■ STATED PROBLEM: Locate every line in the items below that contains the word "Open" and copy each of those lines.

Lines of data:
** start **

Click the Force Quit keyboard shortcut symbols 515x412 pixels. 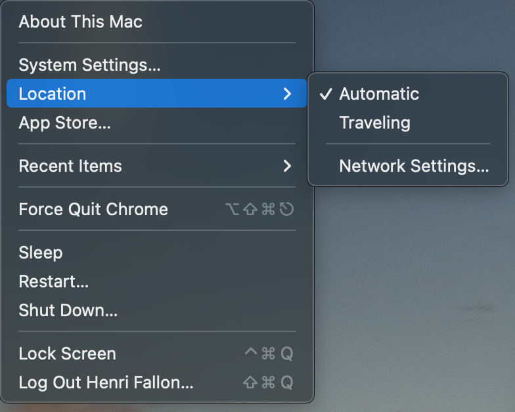(x=259, y=210)
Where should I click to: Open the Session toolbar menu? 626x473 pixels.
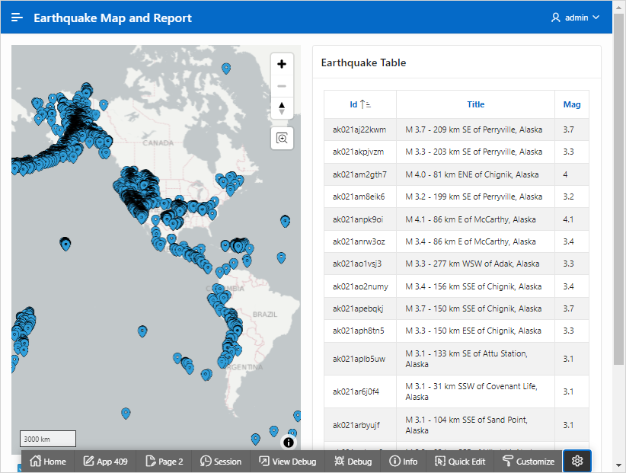click(220, 461)
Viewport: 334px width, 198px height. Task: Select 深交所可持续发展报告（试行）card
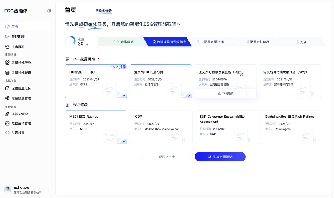coord(290,81)
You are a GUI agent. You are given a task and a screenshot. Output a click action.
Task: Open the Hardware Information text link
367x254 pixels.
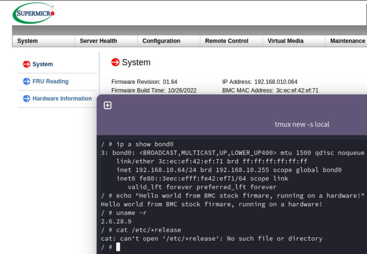click(x=62, y=98)

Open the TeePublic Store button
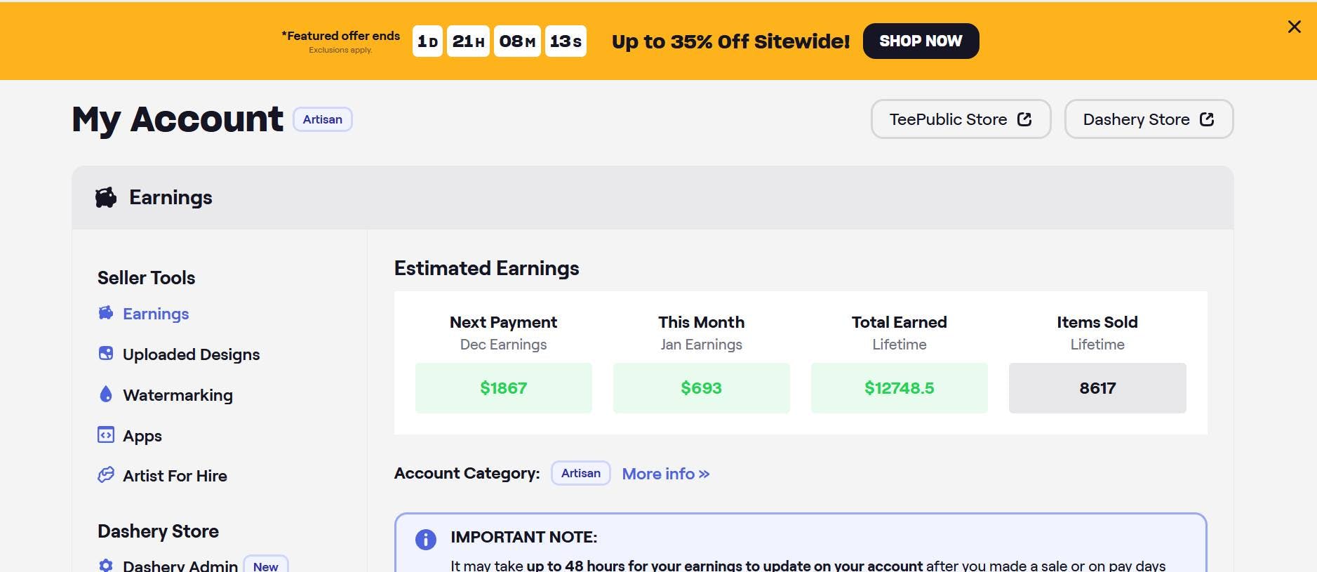pyautogui.click(x=961, y=119)

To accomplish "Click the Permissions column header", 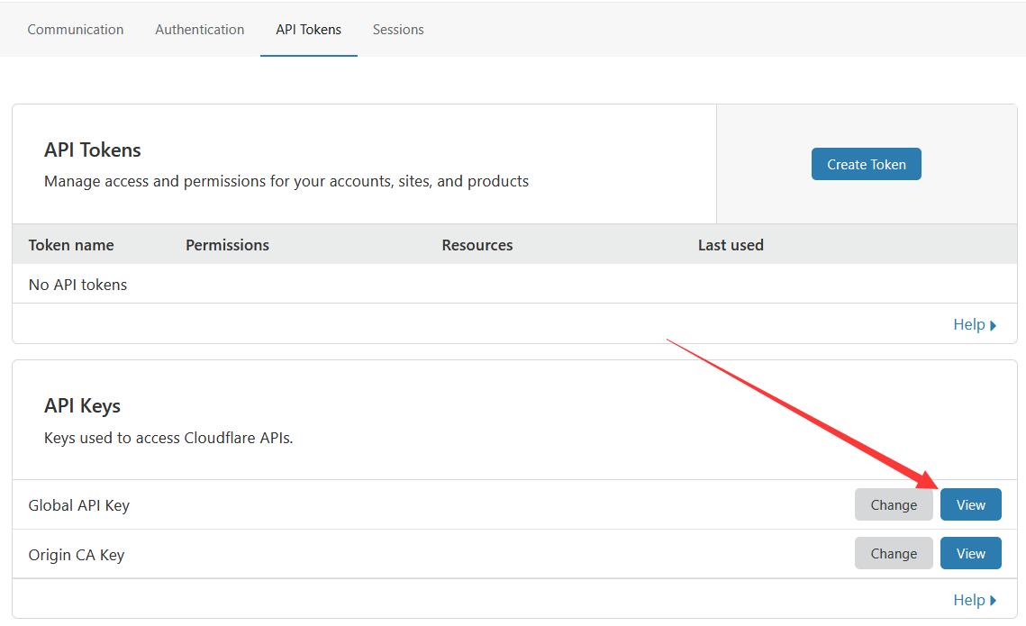I will pos(227,245).
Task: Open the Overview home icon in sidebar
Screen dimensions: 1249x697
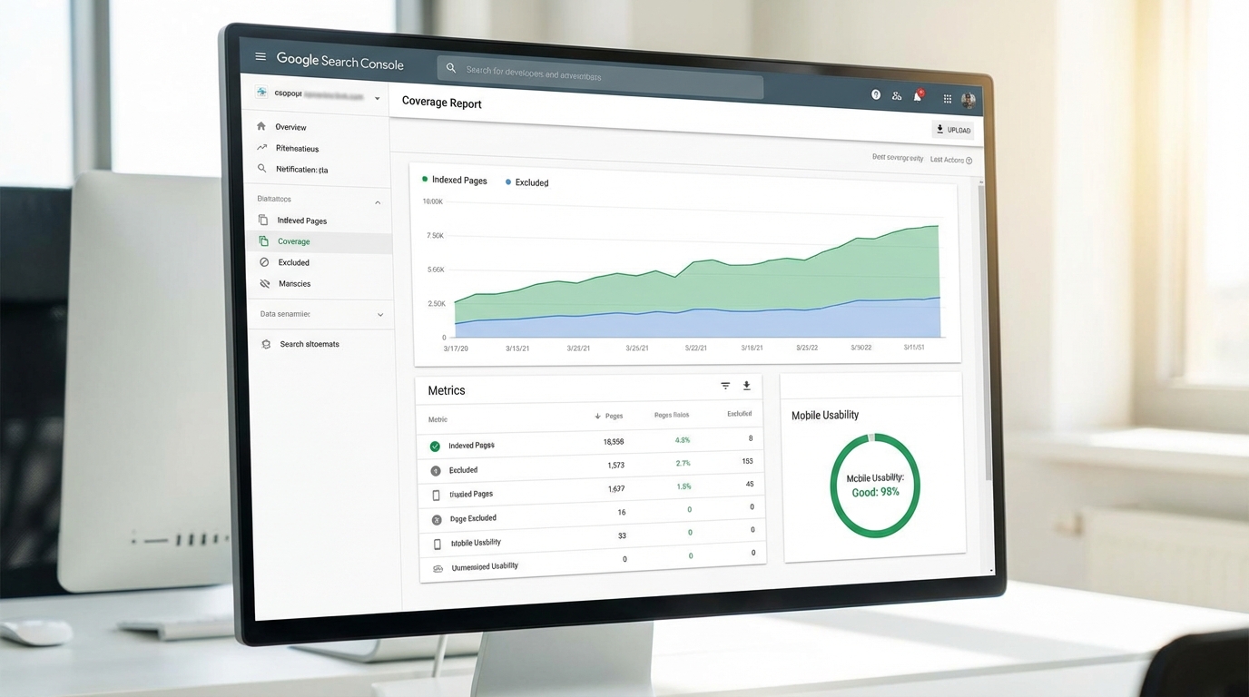Action: (x=262, y=127)
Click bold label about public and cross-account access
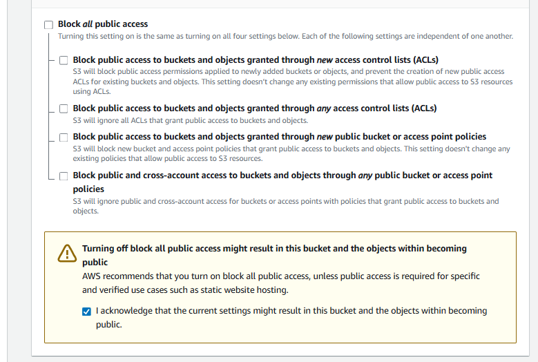 coord(282,175)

** end **

■ FINAL ANSWER:
Where should I click to: Open the Session toolbar menu? 626x473 pixels.
Task: Open the Hardware Information text link
Open the TeePublic Store button
Task: Open the Overview home icon in sidebar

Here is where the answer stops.